Stored data entries
══════════════════════════════

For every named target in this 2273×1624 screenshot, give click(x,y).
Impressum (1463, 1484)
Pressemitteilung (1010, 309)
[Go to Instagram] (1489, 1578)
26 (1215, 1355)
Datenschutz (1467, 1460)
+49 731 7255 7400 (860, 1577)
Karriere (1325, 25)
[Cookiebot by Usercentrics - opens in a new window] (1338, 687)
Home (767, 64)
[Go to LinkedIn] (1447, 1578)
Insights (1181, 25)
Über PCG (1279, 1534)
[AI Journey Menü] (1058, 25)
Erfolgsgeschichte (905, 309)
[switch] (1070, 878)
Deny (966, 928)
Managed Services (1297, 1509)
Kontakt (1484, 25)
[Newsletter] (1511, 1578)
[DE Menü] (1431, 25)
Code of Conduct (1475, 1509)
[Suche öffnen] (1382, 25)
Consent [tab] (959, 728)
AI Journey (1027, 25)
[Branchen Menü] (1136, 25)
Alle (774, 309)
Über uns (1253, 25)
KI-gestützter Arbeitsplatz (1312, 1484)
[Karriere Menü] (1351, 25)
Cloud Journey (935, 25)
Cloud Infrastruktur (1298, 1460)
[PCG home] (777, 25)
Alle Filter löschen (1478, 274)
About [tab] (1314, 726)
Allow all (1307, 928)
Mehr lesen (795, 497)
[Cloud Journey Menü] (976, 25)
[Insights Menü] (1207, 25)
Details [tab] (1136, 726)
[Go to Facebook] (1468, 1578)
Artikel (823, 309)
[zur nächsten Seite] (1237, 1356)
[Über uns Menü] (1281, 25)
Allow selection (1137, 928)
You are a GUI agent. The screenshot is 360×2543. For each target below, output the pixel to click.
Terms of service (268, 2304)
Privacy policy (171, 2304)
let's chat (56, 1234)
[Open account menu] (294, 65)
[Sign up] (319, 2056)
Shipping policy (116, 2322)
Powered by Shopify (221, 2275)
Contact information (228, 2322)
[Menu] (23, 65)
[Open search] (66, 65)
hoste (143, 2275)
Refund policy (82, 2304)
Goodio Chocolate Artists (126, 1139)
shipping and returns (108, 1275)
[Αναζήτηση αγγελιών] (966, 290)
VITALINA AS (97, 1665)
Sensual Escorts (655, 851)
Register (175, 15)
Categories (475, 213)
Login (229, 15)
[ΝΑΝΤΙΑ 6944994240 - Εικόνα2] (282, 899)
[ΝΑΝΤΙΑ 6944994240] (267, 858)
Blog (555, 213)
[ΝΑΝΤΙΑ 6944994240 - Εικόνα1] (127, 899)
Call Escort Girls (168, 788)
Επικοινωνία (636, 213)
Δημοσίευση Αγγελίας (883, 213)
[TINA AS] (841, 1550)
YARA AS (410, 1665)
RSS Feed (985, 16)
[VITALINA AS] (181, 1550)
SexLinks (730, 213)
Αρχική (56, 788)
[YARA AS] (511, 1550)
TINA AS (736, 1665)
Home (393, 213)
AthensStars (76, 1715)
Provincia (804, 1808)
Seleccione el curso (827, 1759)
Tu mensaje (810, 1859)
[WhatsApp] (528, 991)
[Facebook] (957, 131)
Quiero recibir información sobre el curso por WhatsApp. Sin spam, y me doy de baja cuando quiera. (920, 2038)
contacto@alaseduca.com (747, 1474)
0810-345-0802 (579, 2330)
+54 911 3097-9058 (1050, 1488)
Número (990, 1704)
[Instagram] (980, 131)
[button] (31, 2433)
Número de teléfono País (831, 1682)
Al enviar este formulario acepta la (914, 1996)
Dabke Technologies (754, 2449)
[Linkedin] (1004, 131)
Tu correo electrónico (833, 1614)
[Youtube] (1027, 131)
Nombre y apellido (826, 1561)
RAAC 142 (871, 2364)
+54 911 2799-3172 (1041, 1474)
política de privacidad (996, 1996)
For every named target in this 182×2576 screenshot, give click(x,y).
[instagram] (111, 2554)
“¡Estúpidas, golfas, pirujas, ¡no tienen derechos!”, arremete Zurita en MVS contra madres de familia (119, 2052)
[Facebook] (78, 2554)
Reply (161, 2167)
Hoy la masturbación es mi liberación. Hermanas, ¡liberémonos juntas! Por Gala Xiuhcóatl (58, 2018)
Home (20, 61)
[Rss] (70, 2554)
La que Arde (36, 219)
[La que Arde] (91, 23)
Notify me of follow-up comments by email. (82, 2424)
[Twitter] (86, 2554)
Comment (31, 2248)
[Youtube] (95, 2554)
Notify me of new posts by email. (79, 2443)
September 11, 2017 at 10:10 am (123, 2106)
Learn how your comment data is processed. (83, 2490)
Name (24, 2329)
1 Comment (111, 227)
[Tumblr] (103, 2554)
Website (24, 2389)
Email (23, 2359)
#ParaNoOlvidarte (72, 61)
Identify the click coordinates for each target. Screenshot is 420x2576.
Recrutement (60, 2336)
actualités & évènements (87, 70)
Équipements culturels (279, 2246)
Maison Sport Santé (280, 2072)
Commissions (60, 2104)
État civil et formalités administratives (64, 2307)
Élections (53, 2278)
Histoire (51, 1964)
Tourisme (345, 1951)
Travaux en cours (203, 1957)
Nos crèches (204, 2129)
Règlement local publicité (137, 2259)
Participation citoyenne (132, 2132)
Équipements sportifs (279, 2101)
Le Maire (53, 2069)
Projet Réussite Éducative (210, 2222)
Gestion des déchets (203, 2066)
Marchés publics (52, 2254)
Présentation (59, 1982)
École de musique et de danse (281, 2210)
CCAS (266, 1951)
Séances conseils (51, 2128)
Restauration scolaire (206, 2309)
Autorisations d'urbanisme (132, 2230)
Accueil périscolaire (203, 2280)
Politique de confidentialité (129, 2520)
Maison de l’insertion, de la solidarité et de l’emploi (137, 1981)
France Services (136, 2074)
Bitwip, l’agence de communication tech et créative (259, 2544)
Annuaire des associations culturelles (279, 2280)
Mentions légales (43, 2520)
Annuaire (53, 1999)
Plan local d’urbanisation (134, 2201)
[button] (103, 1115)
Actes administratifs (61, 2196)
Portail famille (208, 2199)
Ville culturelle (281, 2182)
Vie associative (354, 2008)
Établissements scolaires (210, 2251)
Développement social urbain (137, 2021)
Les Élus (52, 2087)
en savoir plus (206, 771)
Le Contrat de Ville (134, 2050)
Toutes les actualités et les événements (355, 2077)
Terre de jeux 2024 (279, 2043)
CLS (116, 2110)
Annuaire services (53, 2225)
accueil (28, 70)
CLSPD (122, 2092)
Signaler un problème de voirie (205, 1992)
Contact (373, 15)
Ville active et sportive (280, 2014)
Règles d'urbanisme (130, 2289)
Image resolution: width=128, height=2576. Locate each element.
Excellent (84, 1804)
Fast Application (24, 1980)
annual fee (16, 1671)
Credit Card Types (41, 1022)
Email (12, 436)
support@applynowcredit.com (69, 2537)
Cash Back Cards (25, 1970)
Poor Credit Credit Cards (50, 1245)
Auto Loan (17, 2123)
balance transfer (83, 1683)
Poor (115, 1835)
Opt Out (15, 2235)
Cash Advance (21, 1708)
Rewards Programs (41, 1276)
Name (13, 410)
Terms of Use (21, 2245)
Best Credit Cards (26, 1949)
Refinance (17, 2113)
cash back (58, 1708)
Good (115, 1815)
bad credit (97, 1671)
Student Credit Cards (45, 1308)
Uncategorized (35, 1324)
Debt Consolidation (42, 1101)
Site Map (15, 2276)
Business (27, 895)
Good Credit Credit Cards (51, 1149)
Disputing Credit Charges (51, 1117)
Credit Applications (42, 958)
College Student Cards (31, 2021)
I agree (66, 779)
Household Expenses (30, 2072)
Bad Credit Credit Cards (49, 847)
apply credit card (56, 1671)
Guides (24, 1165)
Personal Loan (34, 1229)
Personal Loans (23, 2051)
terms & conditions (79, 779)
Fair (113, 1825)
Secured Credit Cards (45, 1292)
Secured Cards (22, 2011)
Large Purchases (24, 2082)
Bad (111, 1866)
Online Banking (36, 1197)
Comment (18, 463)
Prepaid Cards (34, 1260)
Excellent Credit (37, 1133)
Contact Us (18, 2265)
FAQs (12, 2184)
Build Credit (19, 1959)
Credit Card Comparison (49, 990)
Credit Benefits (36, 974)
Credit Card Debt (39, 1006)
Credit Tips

══════════════════════════════

■ **Task prompt**
Write out, from the lines above, only those from the line with "RSS Feed (985, 16)" to the line with "[Instagram] (980, 131)", exactly as given, including the first and the last.

■ **Task solution**
RSS Feed (985, 16)
[VITALINA AS] (181, 1550)
SexLinks (730, 213)
Αρχική (56, 788)
[YARA AS] (511, 1550)
TINA AS (736, 1665)
Home (393, 213)
AthensStars (76, 1715)
Provincia (804, 1808)
Seleccione el curso (827, 1759)
Tu mensaje (810, 1859)
[WhatsApp] (528, 991)
[Facebook] (957, 131)
Quiero recibir información sobre el curso por WhatsApp. Sin spam, y me doy de baja cuando quiera. (920, 2038)
contacto@alaseduca.com (747, 1474)
0810-345-0802 (579, 2330)
+54 911 3097-9058 (1050, 1488)
Número (990, 1704)
[Instagram] (980, 131)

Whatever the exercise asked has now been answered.